Aim of the exercise ->
Return the lines below exactly as they appear, please, starting with the first and ending with the one that contains "You are a computer-use agent. The height".

Data for the task Start Marker

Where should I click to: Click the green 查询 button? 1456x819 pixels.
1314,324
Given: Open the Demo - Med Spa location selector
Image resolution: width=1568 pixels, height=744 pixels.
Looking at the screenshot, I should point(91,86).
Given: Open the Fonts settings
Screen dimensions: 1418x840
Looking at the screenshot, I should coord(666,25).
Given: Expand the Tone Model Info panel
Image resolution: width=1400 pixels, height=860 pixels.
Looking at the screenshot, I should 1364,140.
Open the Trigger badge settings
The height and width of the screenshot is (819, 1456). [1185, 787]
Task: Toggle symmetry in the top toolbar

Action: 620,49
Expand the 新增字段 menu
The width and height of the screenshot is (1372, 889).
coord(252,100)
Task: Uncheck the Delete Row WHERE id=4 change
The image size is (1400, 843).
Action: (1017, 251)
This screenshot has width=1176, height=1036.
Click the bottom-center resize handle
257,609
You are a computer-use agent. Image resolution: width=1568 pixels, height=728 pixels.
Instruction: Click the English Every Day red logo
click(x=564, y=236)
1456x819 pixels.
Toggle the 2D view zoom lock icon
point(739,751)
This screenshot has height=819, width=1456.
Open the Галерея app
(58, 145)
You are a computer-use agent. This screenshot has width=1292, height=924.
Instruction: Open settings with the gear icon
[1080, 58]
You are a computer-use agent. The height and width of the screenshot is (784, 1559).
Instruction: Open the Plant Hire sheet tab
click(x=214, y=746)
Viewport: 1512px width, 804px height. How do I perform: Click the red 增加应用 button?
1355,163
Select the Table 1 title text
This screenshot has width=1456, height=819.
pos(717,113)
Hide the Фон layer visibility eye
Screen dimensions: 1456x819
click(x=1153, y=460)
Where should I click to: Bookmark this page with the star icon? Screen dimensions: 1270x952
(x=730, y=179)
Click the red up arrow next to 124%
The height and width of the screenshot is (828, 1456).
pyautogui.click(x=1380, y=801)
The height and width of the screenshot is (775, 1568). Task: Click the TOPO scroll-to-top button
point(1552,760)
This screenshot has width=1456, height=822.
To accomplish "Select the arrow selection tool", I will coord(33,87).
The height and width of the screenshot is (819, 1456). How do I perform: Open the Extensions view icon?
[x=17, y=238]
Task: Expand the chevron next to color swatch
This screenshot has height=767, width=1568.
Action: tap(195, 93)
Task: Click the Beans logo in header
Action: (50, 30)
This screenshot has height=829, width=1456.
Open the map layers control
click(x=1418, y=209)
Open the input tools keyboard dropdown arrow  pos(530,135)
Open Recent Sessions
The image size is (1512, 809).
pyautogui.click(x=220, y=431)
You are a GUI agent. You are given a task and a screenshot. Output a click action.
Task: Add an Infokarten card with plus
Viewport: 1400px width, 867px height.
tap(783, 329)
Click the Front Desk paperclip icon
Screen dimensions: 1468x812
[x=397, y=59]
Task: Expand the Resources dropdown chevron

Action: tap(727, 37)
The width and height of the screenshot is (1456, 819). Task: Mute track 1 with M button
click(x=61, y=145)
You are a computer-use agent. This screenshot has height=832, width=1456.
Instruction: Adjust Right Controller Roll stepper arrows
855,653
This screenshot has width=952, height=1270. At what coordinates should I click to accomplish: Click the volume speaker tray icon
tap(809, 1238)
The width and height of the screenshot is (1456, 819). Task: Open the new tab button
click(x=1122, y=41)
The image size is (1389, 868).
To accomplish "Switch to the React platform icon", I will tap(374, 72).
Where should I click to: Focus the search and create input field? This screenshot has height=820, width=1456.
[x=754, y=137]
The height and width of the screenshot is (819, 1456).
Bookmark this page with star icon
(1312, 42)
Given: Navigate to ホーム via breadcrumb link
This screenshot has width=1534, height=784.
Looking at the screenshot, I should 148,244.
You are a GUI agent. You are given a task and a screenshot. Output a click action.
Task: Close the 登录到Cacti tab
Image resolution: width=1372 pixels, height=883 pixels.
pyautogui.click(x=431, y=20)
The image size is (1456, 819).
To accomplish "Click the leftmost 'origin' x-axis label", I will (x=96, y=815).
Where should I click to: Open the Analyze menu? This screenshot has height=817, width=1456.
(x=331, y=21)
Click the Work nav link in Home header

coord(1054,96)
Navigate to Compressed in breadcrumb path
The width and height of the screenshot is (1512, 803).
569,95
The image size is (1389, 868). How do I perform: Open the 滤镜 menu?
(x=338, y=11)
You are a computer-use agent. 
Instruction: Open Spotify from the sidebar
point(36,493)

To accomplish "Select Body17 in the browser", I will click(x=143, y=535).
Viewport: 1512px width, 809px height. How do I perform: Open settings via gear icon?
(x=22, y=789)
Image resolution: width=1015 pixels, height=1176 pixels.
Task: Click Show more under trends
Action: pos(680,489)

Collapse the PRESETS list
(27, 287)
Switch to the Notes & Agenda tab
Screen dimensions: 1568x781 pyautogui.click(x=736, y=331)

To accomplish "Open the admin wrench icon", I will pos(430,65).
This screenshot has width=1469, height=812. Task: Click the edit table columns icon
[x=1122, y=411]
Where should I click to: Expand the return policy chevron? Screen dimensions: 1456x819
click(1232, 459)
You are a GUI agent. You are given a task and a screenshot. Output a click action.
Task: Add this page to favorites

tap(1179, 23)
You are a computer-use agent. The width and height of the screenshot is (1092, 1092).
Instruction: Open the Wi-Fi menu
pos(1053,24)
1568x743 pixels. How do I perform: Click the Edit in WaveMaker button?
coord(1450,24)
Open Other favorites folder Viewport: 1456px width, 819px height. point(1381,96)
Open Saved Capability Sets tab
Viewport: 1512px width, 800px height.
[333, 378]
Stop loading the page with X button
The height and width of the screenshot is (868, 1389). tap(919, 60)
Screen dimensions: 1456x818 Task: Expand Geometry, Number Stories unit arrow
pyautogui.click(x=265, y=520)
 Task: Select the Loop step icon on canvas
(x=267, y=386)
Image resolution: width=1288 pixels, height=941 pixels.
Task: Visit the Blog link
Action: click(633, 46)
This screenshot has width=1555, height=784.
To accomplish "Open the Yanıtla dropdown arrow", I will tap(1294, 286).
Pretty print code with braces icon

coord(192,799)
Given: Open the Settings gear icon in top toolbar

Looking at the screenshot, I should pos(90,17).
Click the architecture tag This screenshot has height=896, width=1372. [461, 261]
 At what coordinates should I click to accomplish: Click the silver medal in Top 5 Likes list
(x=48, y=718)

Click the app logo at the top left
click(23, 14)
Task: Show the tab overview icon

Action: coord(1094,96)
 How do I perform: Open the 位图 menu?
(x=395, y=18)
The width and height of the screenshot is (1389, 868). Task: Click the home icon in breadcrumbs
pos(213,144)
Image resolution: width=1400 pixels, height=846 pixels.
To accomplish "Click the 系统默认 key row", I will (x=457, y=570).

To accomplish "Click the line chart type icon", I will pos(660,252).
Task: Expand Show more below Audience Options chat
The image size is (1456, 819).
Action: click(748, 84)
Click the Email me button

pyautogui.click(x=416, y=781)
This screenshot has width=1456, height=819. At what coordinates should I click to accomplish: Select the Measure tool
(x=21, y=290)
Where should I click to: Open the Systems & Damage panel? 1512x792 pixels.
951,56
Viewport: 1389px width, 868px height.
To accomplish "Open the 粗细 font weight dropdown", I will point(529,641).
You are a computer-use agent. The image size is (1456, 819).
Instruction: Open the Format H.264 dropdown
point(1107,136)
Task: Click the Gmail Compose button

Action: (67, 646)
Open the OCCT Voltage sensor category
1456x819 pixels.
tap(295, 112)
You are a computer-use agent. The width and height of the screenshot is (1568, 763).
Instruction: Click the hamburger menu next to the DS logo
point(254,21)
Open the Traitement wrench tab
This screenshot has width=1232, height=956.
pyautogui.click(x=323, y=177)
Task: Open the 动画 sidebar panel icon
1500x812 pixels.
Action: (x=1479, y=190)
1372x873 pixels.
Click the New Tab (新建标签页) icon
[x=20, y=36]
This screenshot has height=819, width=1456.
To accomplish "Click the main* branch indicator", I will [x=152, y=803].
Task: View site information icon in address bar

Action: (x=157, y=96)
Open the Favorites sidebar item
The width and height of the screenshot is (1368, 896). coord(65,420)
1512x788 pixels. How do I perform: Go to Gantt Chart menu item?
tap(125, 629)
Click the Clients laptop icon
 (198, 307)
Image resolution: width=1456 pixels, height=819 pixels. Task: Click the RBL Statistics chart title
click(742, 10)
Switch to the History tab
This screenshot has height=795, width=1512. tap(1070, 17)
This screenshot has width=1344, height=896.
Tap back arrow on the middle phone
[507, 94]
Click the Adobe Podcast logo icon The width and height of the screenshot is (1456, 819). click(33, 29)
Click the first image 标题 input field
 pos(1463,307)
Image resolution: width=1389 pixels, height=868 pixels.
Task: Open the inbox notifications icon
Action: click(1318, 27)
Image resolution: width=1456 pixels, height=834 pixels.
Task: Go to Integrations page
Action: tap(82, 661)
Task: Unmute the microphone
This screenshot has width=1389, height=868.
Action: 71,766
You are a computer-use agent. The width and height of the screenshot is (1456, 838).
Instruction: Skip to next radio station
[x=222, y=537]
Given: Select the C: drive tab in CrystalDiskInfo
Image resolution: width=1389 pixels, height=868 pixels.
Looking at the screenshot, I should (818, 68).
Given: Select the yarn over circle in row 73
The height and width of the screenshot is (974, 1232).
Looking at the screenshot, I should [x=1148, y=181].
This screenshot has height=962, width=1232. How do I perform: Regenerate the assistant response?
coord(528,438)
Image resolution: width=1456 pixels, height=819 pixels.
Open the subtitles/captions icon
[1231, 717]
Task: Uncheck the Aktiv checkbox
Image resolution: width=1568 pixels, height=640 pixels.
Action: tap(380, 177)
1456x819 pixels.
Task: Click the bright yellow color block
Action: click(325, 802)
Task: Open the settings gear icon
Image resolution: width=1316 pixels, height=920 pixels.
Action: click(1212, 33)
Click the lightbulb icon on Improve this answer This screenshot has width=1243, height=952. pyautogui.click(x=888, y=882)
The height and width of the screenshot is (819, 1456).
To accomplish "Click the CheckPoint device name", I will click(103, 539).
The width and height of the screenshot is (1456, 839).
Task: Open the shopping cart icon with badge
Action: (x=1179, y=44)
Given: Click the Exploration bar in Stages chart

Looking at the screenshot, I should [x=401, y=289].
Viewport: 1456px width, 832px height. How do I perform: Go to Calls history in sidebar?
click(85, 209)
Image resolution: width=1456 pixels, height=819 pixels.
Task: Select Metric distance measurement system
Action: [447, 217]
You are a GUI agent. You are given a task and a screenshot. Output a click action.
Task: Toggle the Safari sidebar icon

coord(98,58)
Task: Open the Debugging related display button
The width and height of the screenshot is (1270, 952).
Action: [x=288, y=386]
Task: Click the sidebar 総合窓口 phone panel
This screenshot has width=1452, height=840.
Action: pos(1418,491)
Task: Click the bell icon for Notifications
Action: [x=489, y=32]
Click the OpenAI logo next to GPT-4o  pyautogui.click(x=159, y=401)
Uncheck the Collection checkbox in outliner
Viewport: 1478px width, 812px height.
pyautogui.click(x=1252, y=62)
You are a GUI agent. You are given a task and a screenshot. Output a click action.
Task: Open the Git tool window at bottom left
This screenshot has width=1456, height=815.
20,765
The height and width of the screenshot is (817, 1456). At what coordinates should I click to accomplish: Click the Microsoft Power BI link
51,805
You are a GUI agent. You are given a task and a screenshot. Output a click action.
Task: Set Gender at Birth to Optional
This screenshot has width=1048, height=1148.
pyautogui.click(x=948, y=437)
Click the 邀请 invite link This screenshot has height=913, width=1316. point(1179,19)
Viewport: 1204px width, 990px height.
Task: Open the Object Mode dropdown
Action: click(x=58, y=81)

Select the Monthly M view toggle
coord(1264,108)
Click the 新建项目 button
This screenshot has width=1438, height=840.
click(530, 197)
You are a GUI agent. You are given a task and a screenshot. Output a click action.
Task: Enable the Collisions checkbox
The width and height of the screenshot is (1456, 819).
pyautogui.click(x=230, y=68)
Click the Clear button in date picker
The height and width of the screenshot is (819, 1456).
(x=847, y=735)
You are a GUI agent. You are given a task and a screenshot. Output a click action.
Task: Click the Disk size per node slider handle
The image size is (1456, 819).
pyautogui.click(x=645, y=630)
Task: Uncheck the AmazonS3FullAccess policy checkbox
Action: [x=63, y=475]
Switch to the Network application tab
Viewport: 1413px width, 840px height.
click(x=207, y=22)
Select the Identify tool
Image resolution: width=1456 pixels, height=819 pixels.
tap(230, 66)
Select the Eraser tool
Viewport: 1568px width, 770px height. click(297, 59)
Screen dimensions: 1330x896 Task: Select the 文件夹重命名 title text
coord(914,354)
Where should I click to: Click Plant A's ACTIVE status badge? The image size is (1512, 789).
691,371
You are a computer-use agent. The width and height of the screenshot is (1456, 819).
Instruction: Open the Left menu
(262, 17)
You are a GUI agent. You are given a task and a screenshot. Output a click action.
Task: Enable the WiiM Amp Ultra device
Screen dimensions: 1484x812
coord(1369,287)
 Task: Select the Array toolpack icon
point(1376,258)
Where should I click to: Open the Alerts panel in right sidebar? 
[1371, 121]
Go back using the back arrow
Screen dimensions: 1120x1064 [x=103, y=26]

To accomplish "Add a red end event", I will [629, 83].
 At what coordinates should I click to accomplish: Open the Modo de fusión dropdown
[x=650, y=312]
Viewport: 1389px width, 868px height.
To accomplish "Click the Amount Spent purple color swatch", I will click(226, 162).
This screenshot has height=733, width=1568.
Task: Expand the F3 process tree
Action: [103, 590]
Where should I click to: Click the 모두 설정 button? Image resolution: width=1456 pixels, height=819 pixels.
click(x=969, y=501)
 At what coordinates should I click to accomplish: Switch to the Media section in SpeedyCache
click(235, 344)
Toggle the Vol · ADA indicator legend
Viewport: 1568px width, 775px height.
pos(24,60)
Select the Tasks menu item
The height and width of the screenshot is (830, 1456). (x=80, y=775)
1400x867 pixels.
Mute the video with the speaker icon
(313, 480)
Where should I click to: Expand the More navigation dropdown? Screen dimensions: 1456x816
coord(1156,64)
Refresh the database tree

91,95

Data for the task End Marker

Result of the exercise ->
Where should I click to: Click the green 查询 button? 1456x819 pixels.
1314,324
Given: Open the Demo - Med Spa location selector
Image resolution: width=1568 pixels, height=744 pixels.
Looking at the screenshot, I should point(91,86).
Given: Open the Fonts settings
Screen dimensions: 1418x840
Looking at the screenshot, I should coord(666,25).
Given: Expand the Tone Model Info panel
Image resolution: width=1400 pixels, height=860 pixels.
Looking at the screenshot, I should 1364,140.
Open the Trigger badge settings
The height and width of the screenshot is (819, 1456). [1185, 787]
Task: Toggle symmetry in the top toolbar

Action: 620,49
Expand the 新增字段 menu
The width and height of the screenshot is (1372, 889).
coord(252,100)
Task: Uncheck the Delete Row WHERE id=4 change
The image size is (1400, 843).
Action: (1017, 251)
This screenshot has width=1176, height=1036.
Click the bottom-center resize handle
257,609
You are a computer-use agent. Image resolution: width=1568 pixels, height=728 pixels.
Instruction: Click the English Every Day red logo
click(x=564, y=236)
1456x819 pixels.
Toggle the 2D view zoom lock icon
point(739,751)
This screenshot has height=819, width=1456.
Open the Галерея app
(58, 145)
You are a computer-use agent. This screenshot has width=1292, height=924.
Instruction: Open settings with the gear icon
[1080, 58]
You are a computer-use agent. The height and width of the screenshot is (784, 1559).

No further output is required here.